The events that come through for this particular flag are a result of a
file having its contents read. Before any contents can be read from it
however, the actual file needs to be opened.

FAN_EXEC:

The events that come through for this particular flag are a result of a
file being executed. Prior to the file being executed though it needs to be
opened, read, and mapped into memory accordingly.

What's the difference? Both perform an open, so wouldn't that just be
enough to tell some type of access is undertaken? Well, no. It's the intent
that needs highlighting here.

You may sit there and claim that part of a file being executed is to have
it opened and read, so why not just use either FAN_ACCESS or FAN_OPEN,
right? Well sure, but both operations open and read are in fact implicit
actions as a result of an actual explicit intent of the file being
executed. Now, how is FAN_ACCESS and any of the other event flags different
from the new flags that I've proposed here? After all, isn't exec just not
another type of file access despite also potentially having other file
actions embedded within it?

Jan Kara July 19, 2018, 9:33 a.m. UTC | #9

On Tue 17-07-18 09:36:05, Steve Grubb wrote:
> On Tuesday, July 17, 2018 8:44:23 AM EDT Jan Kara wrote:
> > On Mon 16-07-18 16:29:42, Steve Grubb wrote:
> > > Hello,
> > > 
> > > On Monday, July 16, 2018 11:26:53 AM EDT Jan Kara wrote:
> > > > On Mon 16-07-18 18:50:11, Matthew Bobrowski wrote:
> > > > > Currently, the fanotify API does not provide a means for user space
> > > > > programs to register and receive events specifically when a file has
> > > > > been
> > > > > opened with the intent to be executed. Two new event flags FAN_EXEC
> > > > > and
> > > > > FAN_EXEC_PERM have been introduced to the fanotify API along with
> > > > > updates
> > > > > to the generic filesystem notification hooks fsnotify_open and
> > > > > fsnotify_perm in order to support this capability.
> > > > > 
> > > > > Signed-off-by: Matthew Bobrowski <mbobrowski@mbobrowski.org>
> > > > 
> > > > I miss one important part in this changelog: Why do you need this
> > > > feature?
> > > > Monitoring for read would be enough after all...
> > > 
> > > There are several reasons that I can think of.
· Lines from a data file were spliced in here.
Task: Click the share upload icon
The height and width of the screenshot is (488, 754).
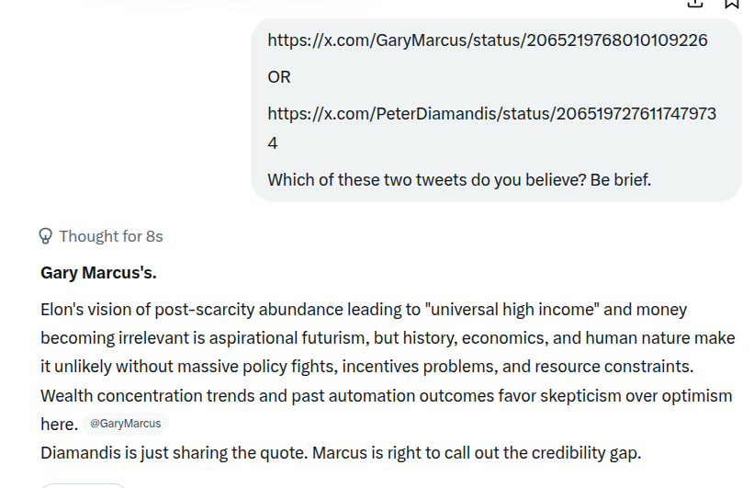Action: coord(695,4)
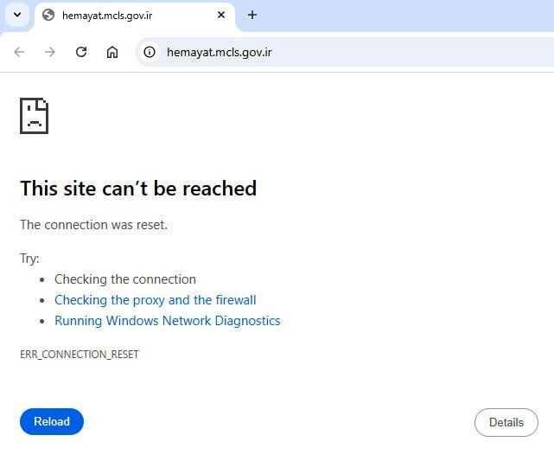Close the hemayat.mcls.gov.ir tab
This screenshot has height=461, width=554.
click(x=221, y=15)
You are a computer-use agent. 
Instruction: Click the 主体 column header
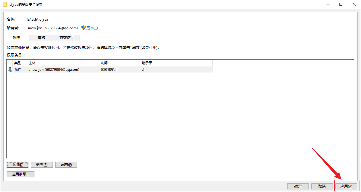(32, 63)
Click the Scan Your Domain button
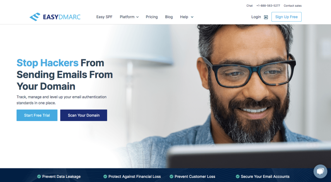This screenshot has height=182, width=331. click(x=84, y=115)
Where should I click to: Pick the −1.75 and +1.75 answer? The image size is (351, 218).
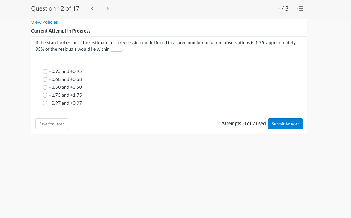[x=45, y=95]
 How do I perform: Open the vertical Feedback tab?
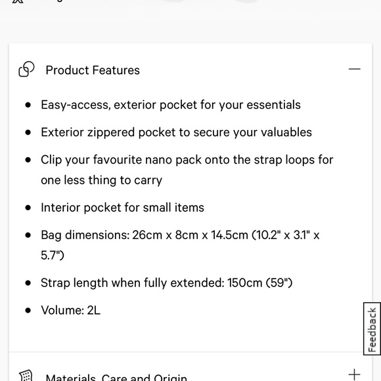[x=372, y=328]
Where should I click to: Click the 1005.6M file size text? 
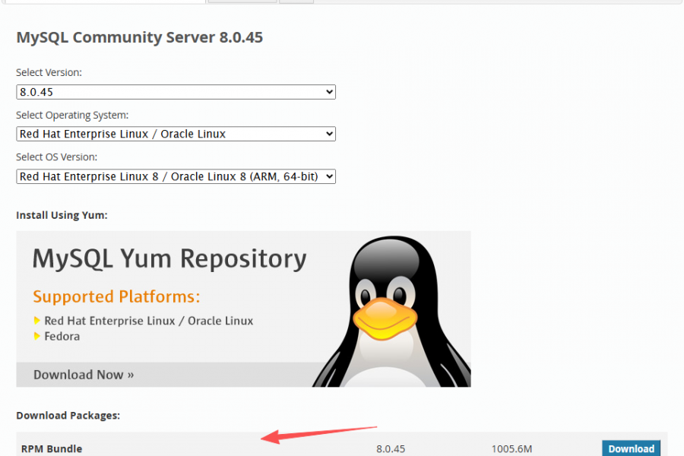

There are lots of file
> > > accesses. It is possible to guess which one is the beginning of an
> > > execve, but you really don't know. Apps can be started in so many ways.
> > > They can be run from the runtime linker, they have LD_PRELOAD, they can
> > > have an unexpected interpreter, they can be statically linked, they can
> > > be a script which may present a new pattern of file accesses. With all
> > > the variations in how programs can start up, it would be nice to have one
> > > anchor that unambiguously says we are overlaying this pid with a whole
> > > new app and forget everything you knew about the pid. And the access
> > > pattern can be accurately watched because we always have a marker to
> > > start the sequence.
> > 
> > I don't quite buy your "marker that pid is starting from scratch" argument.
> > Firstly, you'd have to place fanotify watches on all executables in your
> > system to even have a chance to tell that,
> 
> True and we do.
> 
> > secondly, the process does not quite start a new - it still inherits some
> > stuff from the old process like open file descriptors...
> 
> True. But that is not exactly relevant to the issues we're looking at.

OK.

> > So I understand exec might be interesting for audit purposes but then you
> > should watch it using audit and not fanotify which is for handling /
> > mediating filesystem accesses.
> 
> This is not being used for the audit system. But let me illustrate the issue
> that I'm looking at. I have the following sequence of events:
> 
> 
> pid=13247 exe=/usr/bin/bash file=/home/sgrubb/test/static/test
> pid=13250 exe=/usr/bin/bash file=/usr/bin/sed
> pid=13250 exe=/usr/bin/bash file=/usr/lib64/ld-2.27.so
> pid=13250 exe=/usr/bin/sed file=/etc/ld.so.cache
> pid=13250 exe=/usr/bin/sed file=/usr/lib64/libacl.so.1.1.2253
> pid=13250 exe=/usr/bin/sed file=/usr/lib64/libselinux.so.1
> pid=13250 exe=/usr/bin/sed file=/usr/lib64/libc-2.27.so
> pid=13250 exe=/usr/bin/sed file=/usr/lib64/libattr.so.1.1.2448
> pid=13250 exe=/usr/bin/sed file=/usr/lib64/libpcre2-8.so.0.7.0
> pid=13250 exe=/usr/bin/sed file=/usr/lib64/libdl-2.27.so
> pid=13250 exe=/usr/bin/sed file=/usr/lib64/libpthread-2.27.so
> pid=13250 exe=/usr/bin/sed file=/usr/lib/locale/locale-archive
> pid=13259 exe=/usr/bin/bash file=/home/sgrubb/test/static/wc
> pid=13259 exe=/usr/bin/bash file=/home/sgrubb/test/static/test2

These are file accesses I suppose.

> There is a clear pattern for sed. But what was bash doing to test? There is
> no pattern. Was it an execution or echo "blah" > test? How can you tell? Then
> what happened to test2?  (The first was execution of static app, last was
> piping the program to wc -c. They pretty much leave the same footprint but
> what is happening is very different.)

Yes, but my point is you just cannot tell what a process is going to do
with the file. E.g. if you run a script as ". my_script.sh", it will get
executed for all practical purposes but there's no "open for execution"
happening - the file is just read as any other and then interpretted. No
way to discern this from "<my_script.sh" from kernel POV. And similar thing
happens for dynamic libraries which is also executable code.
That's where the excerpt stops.